Facile synthesis of cadmium-doped graphite carbon nitride for photocatalytic degradation of tetracycline under visible light irradiation

In recent years, using semiconductor photocatalysts for antibiotic contaminant degradation under visible light has become a hot topic. Herein, a novel and ingenious cadmium-doped graphite phase carbon nitride (Cd-g-C3N4) photocatalyst was successfully constructed via the thermal polymerization method. Experimental and characterization results revealed that cadmium (Cd) was well doped at the g-C3N4 surface and exhibited high intercontact with g-C3N4. Additionally, the introduction of cadmium significantly improved the photocatalytic activity, and the optimum degradation efficiency of tetracycline (TC) reached 98.1%, which was exceeded 2.0 times that of g-C3N4 (43.9%). Meanwhile, the Cd-doped sample presented a higher efficiency of electrical conductivity, light absorption property, and photogenerated electron-hole pair migration compared with g-C3N4. Additionally, the quenching experiments and electron spin-resonance tests exhibited that holes (h(+)), hydroxyl radicals (center dot OH), superoxide radicals (center dot O-2(-)) were the main active species involved in TC degradation. The effects of various conditions on photocatalytic degradation, such as pH, initial TC concentrations, and catalyst dosage, were also researched. Finally, the degradation mechanism was elaborated in detail.

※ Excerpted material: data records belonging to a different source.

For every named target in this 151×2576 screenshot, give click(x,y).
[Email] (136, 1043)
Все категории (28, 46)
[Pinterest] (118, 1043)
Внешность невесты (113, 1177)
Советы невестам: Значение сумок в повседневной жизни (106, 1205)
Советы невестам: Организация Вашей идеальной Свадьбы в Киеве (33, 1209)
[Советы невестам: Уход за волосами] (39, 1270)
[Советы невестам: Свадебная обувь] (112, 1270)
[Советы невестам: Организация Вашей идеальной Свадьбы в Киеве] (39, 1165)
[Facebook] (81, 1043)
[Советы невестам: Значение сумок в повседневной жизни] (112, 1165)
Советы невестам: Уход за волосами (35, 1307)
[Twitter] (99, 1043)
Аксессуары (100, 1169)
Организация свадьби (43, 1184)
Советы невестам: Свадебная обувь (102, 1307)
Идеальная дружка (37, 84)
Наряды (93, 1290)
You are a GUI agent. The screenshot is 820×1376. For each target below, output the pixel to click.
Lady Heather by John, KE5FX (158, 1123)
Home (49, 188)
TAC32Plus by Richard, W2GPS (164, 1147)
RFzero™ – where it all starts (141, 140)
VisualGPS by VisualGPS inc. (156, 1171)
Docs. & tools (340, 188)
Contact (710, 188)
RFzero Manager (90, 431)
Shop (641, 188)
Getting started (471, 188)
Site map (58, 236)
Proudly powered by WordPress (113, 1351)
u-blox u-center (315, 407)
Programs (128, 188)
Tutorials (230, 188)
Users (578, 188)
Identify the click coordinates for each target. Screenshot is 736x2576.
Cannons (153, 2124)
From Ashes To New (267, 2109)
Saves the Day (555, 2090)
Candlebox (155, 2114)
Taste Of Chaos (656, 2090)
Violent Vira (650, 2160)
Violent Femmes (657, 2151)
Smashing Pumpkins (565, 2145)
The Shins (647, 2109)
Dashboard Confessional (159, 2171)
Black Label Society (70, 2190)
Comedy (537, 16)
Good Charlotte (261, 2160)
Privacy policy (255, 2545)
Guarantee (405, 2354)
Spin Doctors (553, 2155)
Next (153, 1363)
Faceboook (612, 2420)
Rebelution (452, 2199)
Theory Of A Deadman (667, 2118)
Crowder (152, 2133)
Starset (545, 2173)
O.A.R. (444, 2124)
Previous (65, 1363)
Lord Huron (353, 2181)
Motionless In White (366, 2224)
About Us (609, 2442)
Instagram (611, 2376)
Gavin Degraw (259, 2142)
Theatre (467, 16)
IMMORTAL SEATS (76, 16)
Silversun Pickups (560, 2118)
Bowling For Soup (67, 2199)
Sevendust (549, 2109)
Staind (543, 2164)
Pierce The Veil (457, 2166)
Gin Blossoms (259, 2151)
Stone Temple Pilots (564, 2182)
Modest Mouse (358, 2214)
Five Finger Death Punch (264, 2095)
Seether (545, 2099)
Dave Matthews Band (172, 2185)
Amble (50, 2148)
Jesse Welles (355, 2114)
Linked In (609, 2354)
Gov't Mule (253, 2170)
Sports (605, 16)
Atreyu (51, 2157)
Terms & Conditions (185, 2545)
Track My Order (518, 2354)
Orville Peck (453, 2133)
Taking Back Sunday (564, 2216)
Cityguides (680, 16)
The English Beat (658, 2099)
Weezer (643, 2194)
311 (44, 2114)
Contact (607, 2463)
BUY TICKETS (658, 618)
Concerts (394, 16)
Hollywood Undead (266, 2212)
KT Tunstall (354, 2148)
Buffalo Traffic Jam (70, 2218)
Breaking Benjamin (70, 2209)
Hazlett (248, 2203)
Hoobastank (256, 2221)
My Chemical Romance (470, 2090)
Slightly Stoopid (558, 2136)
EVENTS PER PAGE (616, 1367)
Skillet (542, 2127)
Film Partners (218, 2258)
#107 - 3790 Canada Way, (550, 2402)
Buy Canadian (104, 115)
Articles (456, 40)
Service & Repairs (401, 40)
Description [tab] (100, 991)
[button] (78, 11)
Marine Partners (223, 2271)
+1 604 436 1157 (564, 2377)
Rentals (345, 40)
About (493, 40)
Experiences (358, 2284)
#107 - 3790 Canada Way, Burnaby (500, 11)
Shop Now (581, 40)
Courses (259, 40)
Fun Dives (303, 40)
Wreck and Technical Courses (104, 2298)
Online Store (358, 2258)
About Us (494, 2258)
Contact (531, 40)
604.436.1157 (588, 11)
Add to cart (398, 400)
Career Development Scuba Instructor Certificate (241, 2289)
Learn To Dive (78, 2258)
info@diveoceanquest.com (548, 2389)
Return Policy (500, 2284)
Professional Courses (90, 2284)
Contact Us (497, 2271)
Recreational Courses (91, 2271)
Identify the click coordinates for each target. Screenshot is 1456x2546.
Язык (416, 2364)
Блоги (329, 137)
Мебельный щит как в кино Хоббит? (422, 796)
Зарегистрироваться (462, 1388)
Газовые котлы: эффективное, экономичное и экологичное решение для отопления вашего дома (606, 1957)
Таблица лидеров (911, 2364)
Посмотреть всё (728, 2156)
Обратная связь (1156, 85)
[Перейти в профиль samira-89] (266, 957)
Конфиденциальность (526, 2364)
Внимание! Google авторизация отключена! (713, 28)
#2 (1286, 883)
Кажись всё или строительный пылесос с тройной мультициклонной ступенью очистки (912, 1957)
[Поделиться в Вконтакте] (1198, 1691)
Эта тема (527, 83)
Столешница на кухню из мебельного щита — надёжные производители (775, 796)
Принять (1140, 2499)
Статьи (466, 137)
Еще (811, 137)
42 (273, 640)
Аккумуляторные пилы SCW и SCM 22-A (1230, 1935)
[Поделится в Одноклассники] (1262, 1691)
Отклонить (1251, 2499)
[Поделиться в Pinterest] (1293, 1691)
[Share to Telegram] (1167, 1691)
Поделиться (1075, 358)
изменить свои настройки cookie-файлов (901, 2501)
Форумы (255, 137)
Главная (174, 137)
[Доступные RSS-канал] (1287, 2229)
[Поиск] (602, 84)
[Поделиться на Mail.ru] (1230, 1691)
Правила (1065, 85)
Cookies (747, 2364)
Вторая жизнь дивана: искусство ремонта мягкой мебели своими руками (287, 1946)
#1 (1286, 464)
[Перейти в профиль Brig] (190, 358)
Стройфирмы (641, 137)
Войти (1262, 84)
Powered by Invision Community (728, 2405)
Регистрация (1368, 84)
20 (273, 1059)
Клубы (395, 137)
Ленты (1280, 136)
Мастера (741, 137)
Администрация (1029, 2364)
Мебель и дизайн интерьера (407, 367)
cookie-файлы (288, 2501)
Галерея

This work gives a reasonable point to synthesizing high-efficiency and economic metal-doped photocatalysts.

Automated summary

In recent years, the use of semiconductor photocatalysts for the degradation of antibiotic contaminants under visible light has gained significant attention. This study successfully synthesized a novel cadmium-doped graphite phase carbon nitride photocatalyst and found that the introduction of cadmium significantly improved the photocatalytic activity. Additionally, the effects of various conditions on the photocatalytic degradation were investigated, and the degradation mechanism was elucidated in detail.